§ Aim of the exercise
Copy each line exactly, starting with the one that contains "594x428 pixels." and stopping after the last line of the material below, with nothing else.

§ Record excerpts
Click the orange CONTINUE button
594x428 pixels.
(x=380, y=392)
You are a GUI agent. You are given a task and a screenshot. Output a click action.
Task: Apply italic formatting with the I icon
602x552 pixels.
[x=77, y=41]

§ Answer space
594x428 pixels.
(x=380, y=392)
You are a GUI agent. You are given a task and a screenshot. Output a click action.
Task: Apply italic formatting with the I icon
602x552 pixels.
[x=77, y=41]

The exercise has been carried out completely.